In a recent article for The Conversation, Bargallie questions the Morrison government’s announcement that it would promote Indigenous Australians to top rank positions in the APS, arguing that it ‘may be well-intentioned, but it is also one in a long line of attempts to boost Indigenous employment.’ She concludes: ‘Structural change is also necessary. This requires non-Indigenous leaders relinquishing their automatic right to power and control – adopting principles of solidarity to work with us, not against us.’ These are the values our workplaces should aspire to rather then the image-focused strategies of diversity quotas that project progress while hiding systemic prejudice.

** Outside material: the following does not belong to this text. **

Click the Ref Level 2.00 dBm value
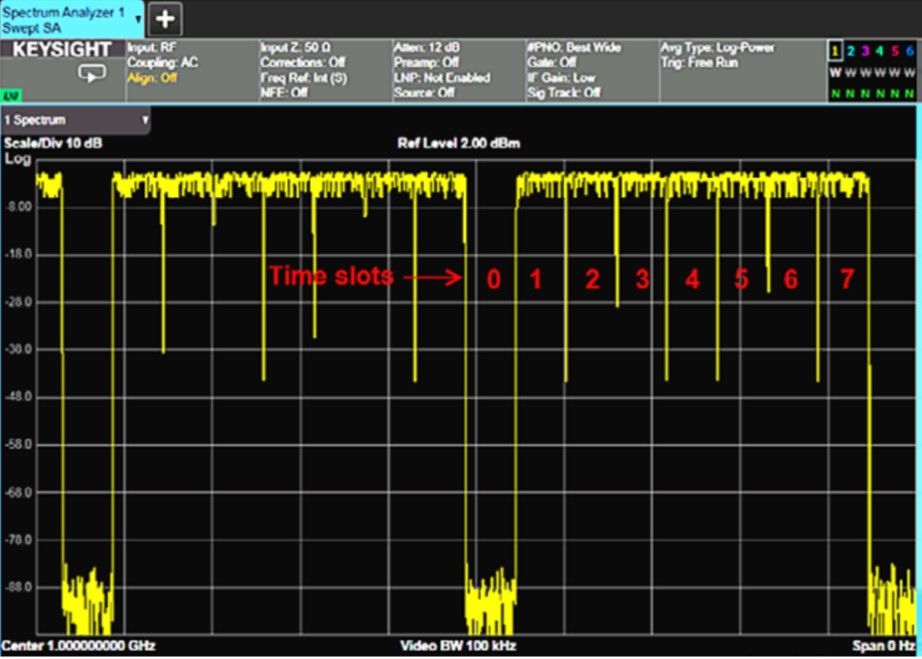The height and width of the screenshot is (659, 922). pyautogui.click(x=458, y=143)
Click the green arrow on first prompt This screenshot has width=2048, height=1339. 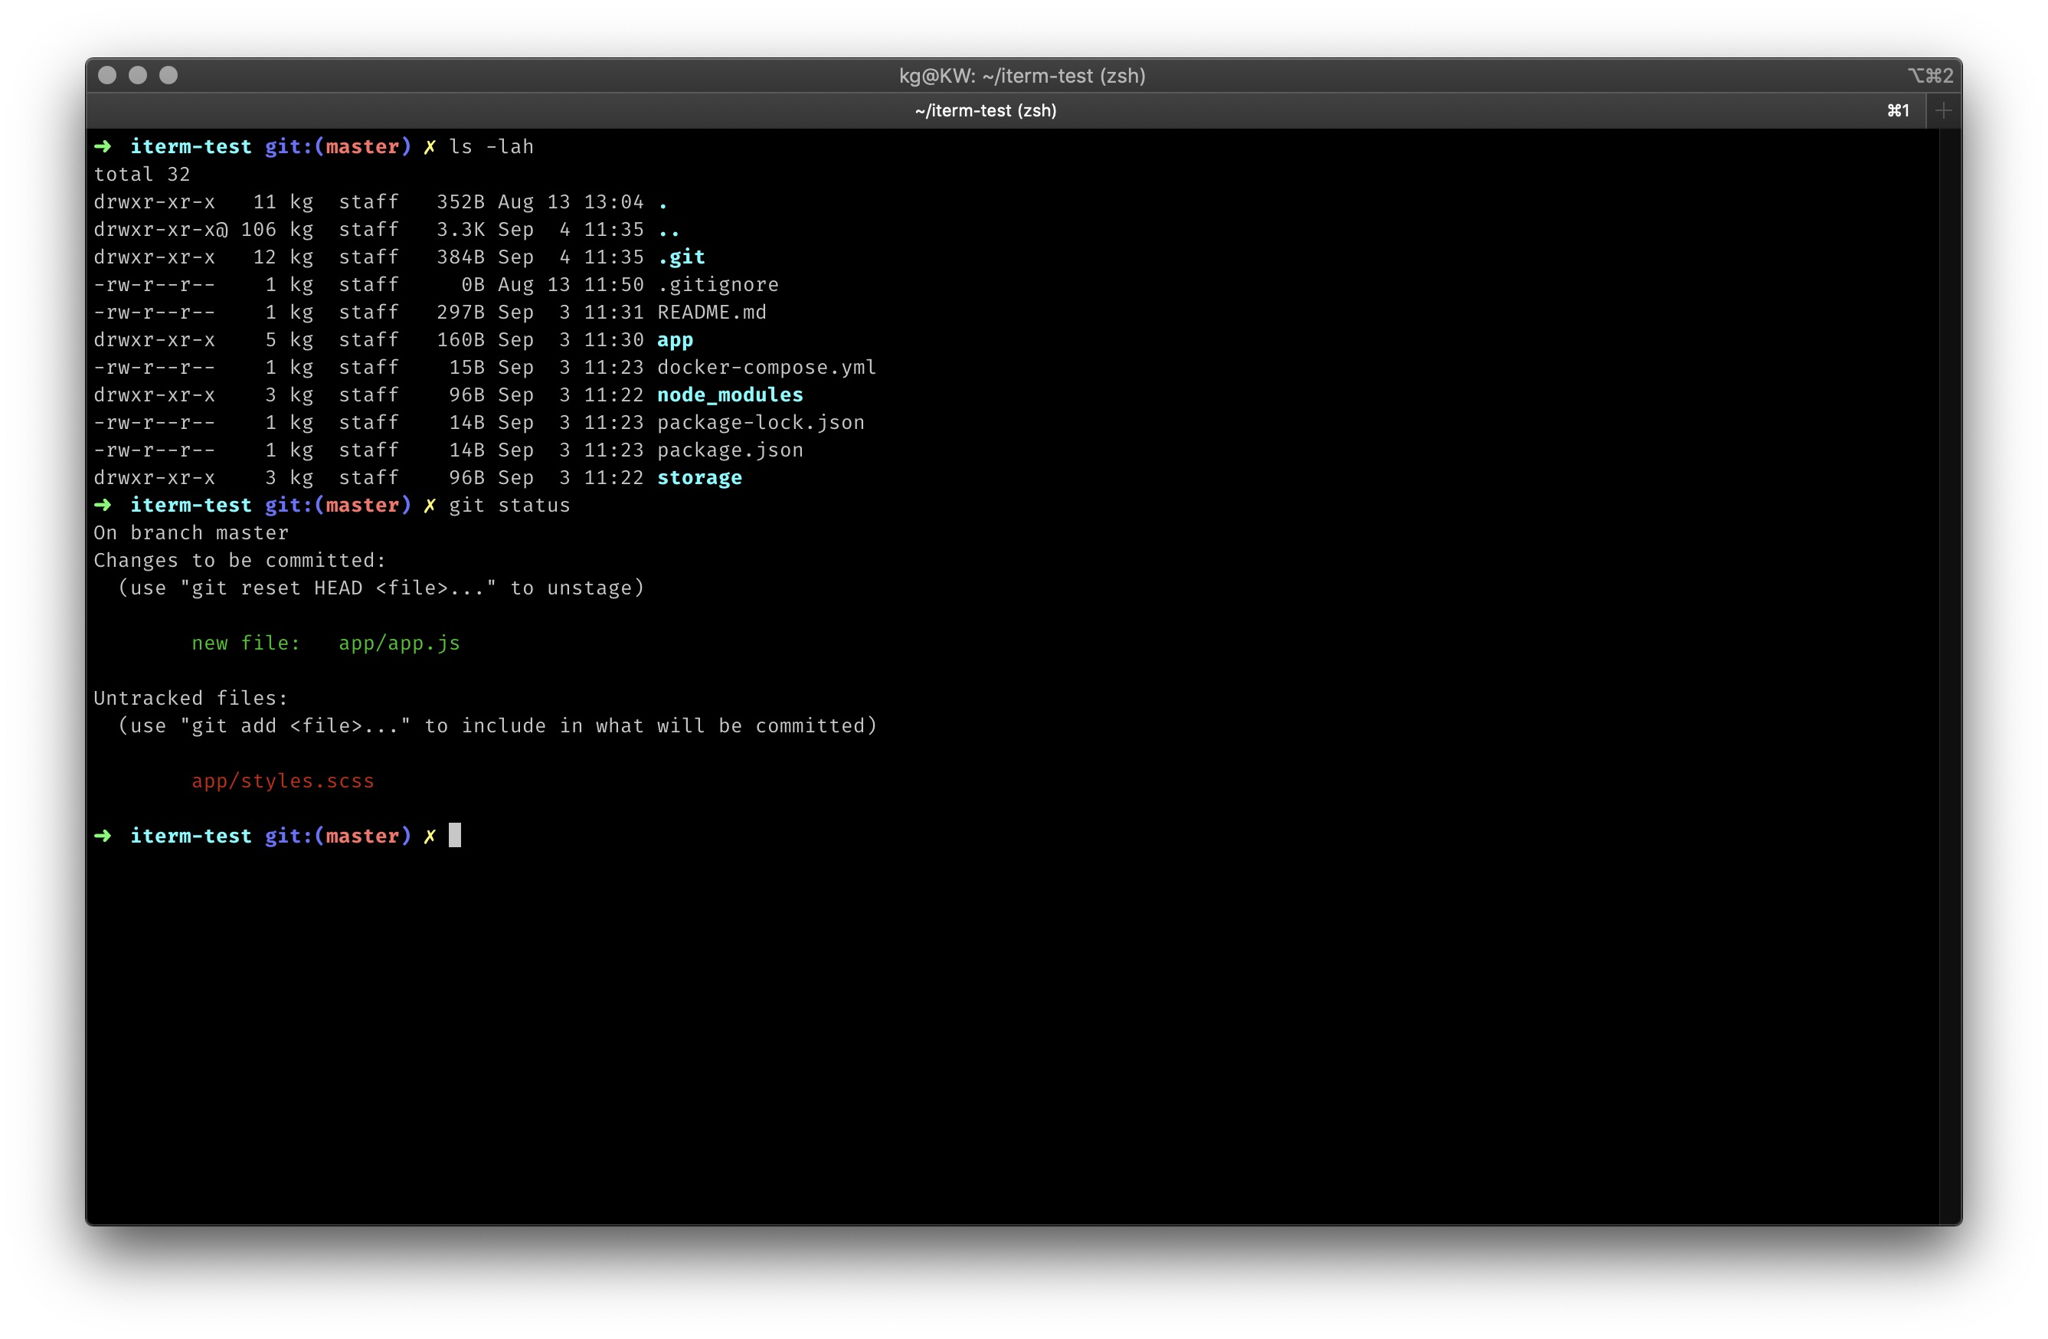click(x=103, y=147)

As I write this review, Scott Morrison’s words echo in the background, announcing his administration’s latest Closing the Gap agreement. With the experiences of Bargallie’s interview subjects firmly etched in my imagination, I find it difficult to accept how these fatigued government initiatives consistently ignore the structural change required. Would the gap begin to close if a significant number of Aboriginal people were empowered into meaningful high-paid careers with decision making power in the APS and other institutions? I think it would, but in the meantime it remains open, just as the failure to resolve the debilitating impacts of racism and inequitable power distribution continues. Bargallie’s book is a significant archive into the lived experience of workplace racism and demands reading. First Nations people will find respite in the collective affirmation that structural racism is violent even when it’s rendered invisible under the facade of reconciliation plans and diversity agendas. I hesitate to predict its impact on white readers but cling to the hope that its words will unsettle their entitlement and challenge the inaction encapsulated by that oldest of phrases in the Anglo Australian vernacular: ‘I’m not racist but …’

Timmah Ball

Timmah Ball is a nonfiction writer of Ballardong Noongar heritage whose writing is influenced by studying and working in the field of urban planning. Her writing has appeared in a range of anthologies and literary journals.